I wanted to replace a 5 1/2" EPSON SD-600 floppy disc with a used 3 1/4" EPSON SMD-300 floppy drive in an old Gateway computer for my grangchildren. When the computer starts up, it gives a message "diskette drive error".
I want to use it as a secondary master. I suspect the problem is in the jumper settings. The online diagram shows 14 pins but my drive has 16 pins with 3 connectors. Can any one tell me where the connectors should be? 
Thanks


----------



## Cosmic (May 5, 2003)

Lots of luck, that Epson documentation is worse than horrible.

I have an old Epson point of sale computer brought new but without a floppy drive. Talk about a hassle finding the right one.

Your best bet is get something like Computer Shopper magazine, look for a vendor who sells a lot of Epson gear. Call them and maybe there is an older timer who will know or has enough docs to figure it out. Usually have to find a tech type.

That was how I finally tracked down the right floppy and got a used one. Paid way too much. Once I knew the correct one found a couple more on ebay.

Same with their printers. Hardware doesn't match the documentation, model numbers are vague and confusing, nice gear but a bear to figure out the paper work angles or know if you are getting the right replacement parts without putting your eyeballs on it.


----------



## Lurker1 (Jan 30, 2001)

Just a comment here. Is your gateway a laptop? I have only found the SMD-300 listed as being in laptops. It may not be compatable with desktops. http://www.baber.com/drives/floppy_drives/internal_laptop_minor.htm

You can find a jumper configuration setting for the SMD-300 listed in this manual on page 16. Its in PDF format so you wil need acrobat reader to view it.

http://www.alphamicroproducts.com/pdi00/21900A01.pdf


----------



## Jancargle (Jul 16, 2003)

Thanks for your suggestions. The computer is a desktop Gateway. The manual in alphamicroproducts reference shows 14 pins but mine has 16 pins. I stied another 3 1/2" floppy drive in the the computer and it woks fine so I think that I'll buy a used drive .
Thanks again.


----------



## psudo (Jun 15, 2008)

Wow, how crazy is it that I had the same problem 5 years later!? The manual is obviously a misprint. The same misprint can be seen in this much smaller .pdf (276k vs. 735k)
http://www.alphamicroproducts.com/dss10/40200A03.pdf

I removed the outer case of the floppy drive and found some writing there. Imagine this is the back of the drive
[mini power] :::::::: [floppy ribbon cable]
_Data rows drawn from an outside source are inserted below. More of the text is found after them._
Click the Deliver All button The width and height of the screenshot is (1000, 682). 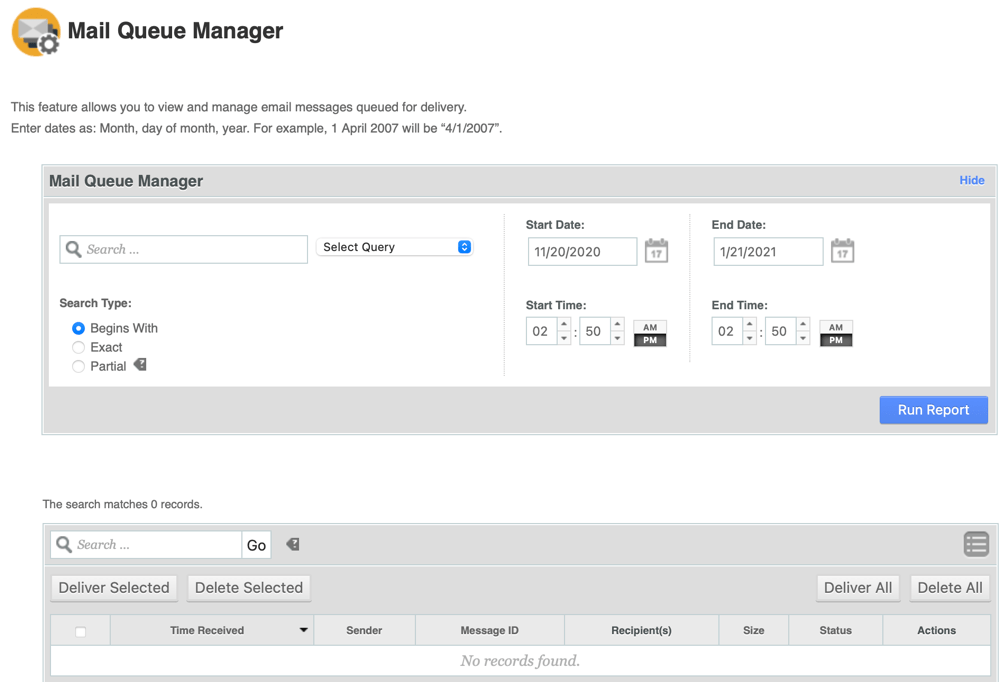[x=857, y=588]
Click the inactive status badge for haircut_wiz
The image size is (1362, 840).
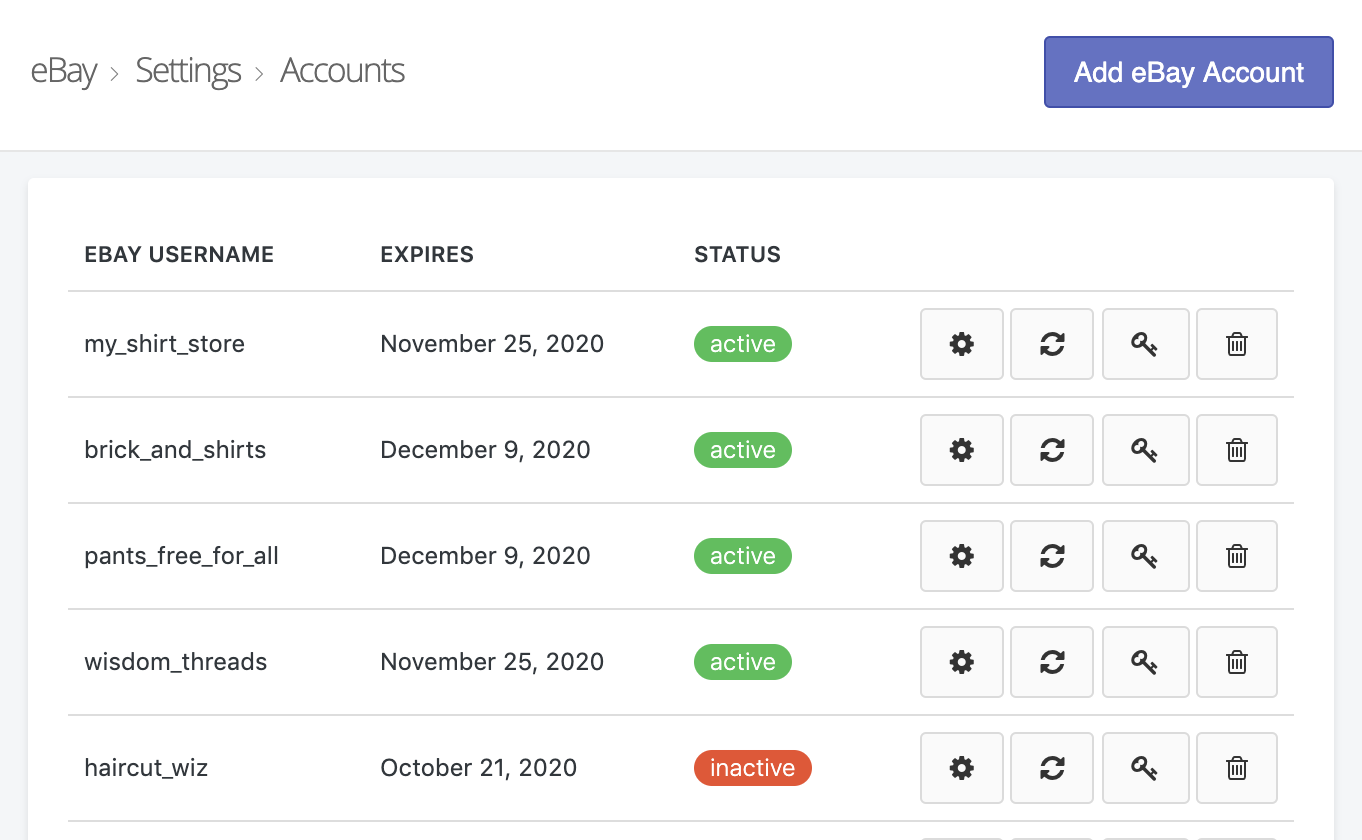[x=752, y=767]
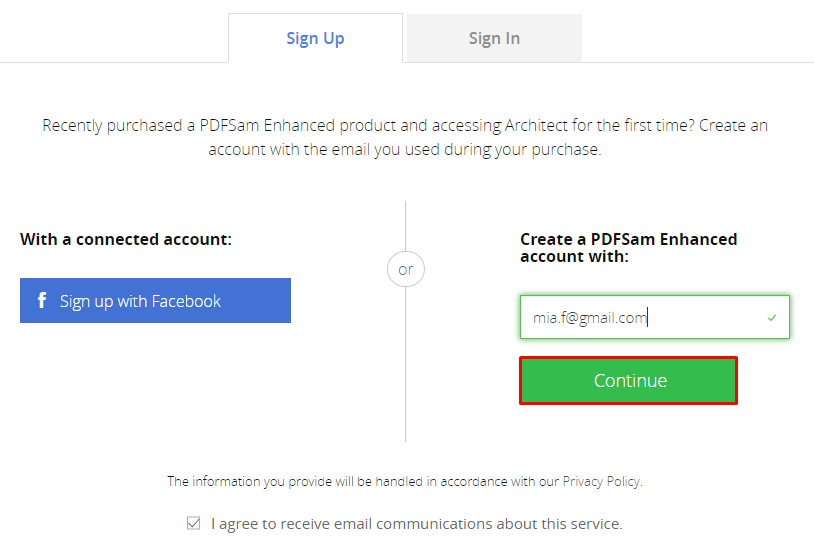Uncheck the email communications checkbox
This screenshot has width=814, height=556.
tap(193, 523)
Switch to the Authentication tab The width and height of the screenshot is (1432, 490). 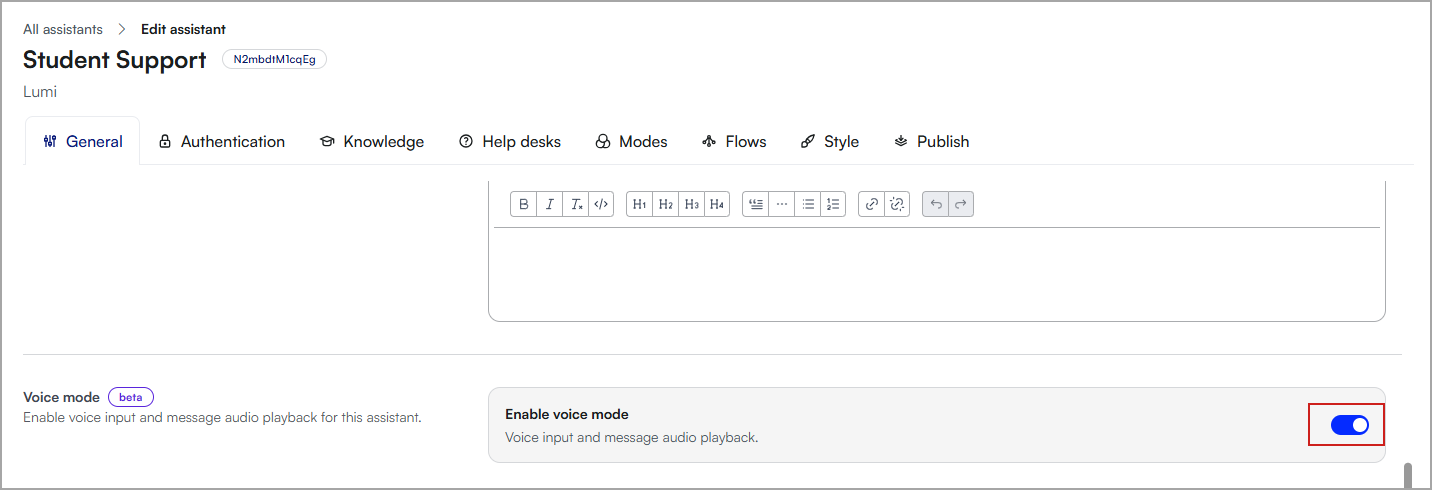[x=222, y=142]
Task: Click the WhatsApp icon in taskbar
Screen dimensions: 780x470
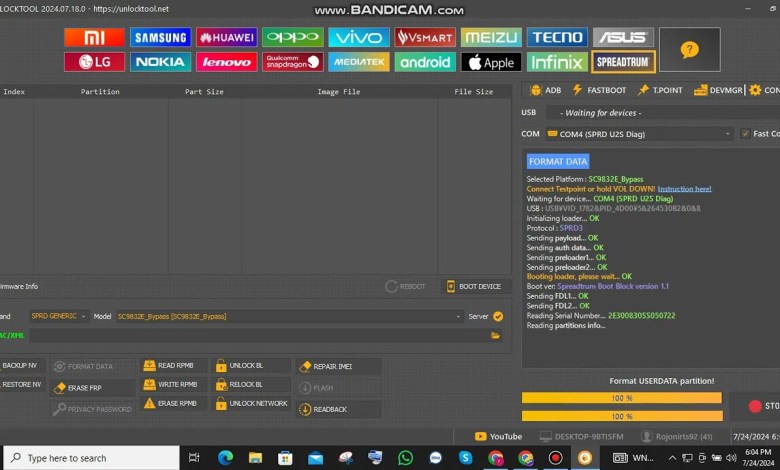Action: (x=405, y=458)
The writing associates these letters to the different pins:

GAATI0#1
H#LS#2#3

I suspect this means the 1st/0th floppy drive selector is a horizontally placed jumper either in the upper-right corner (#1) or one pin left of that (0#). The documentation seems to have placed that jumper's data correctly relative to the right side while the information for the others is correct relative to the left side. Otherwise, the documentation in the smaller .pdf seems to cover it.

I'm sure a helpful guy to have around five years after an emergency, eh?


----------